_Pixel coordinate grounding data_
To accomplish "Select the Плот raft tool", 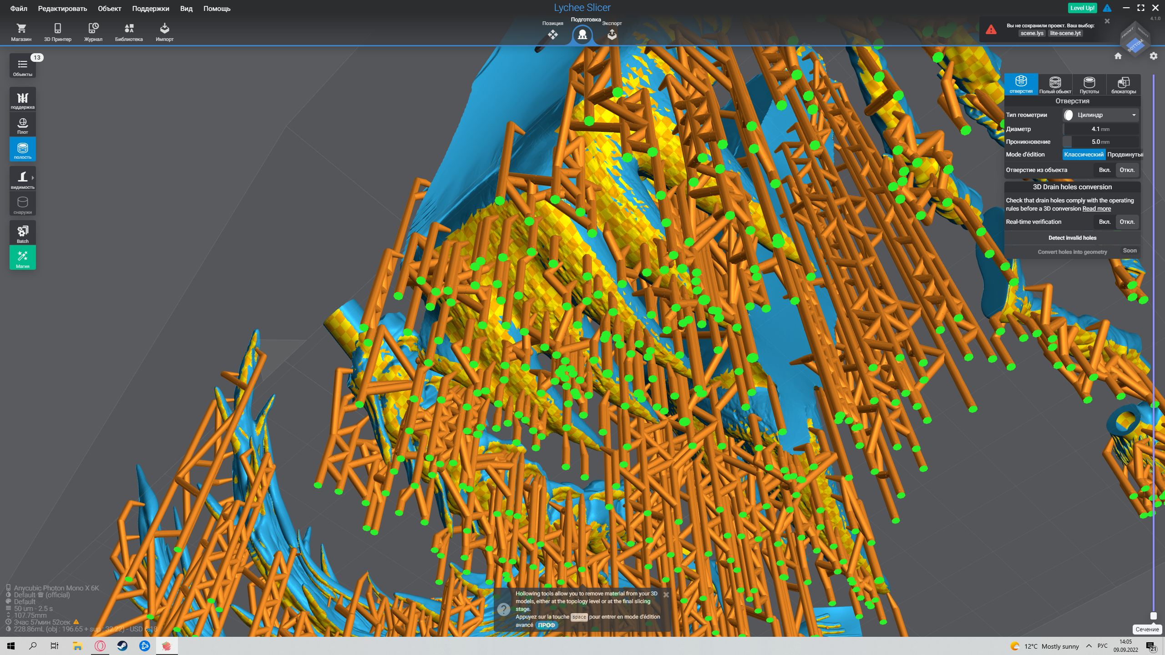I will coord(23,125).

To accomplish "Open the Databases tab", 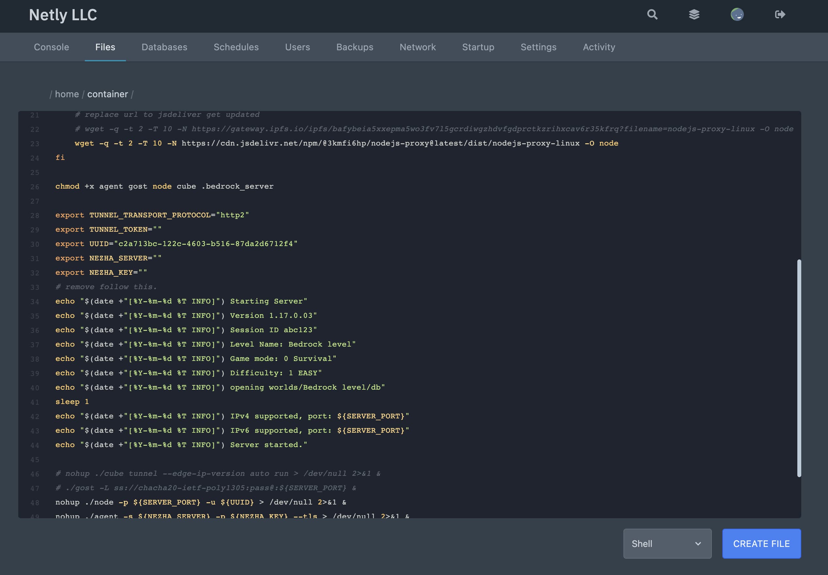I will pos(164,47).
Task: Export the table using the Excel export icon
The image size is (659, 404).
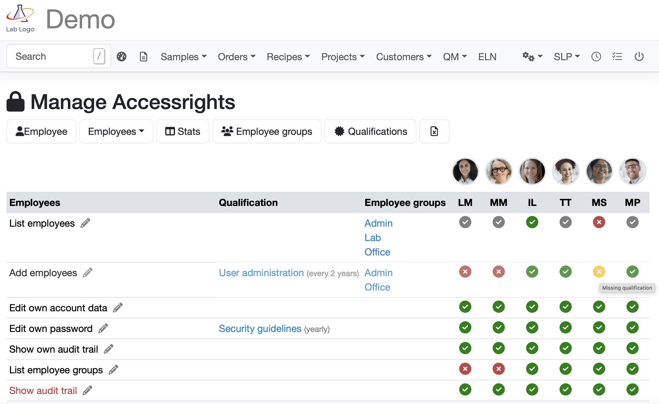Action: coord(434,131)
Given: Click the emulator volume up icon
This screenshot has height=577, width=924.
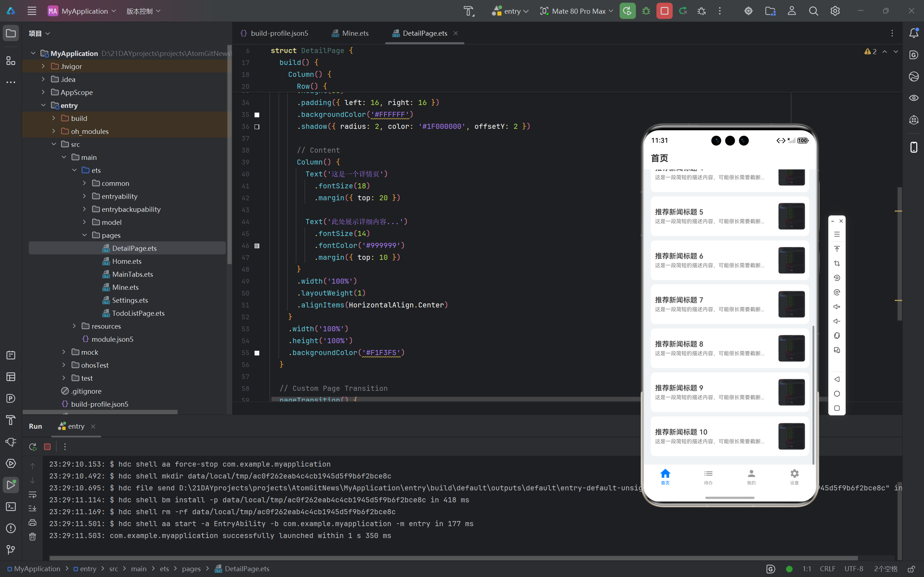Looking at the screenshot, I should 837,307.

_Your goal_
Could you work out how many lines above contain the string "icon"? Only the number should be given.

_Answer area_
2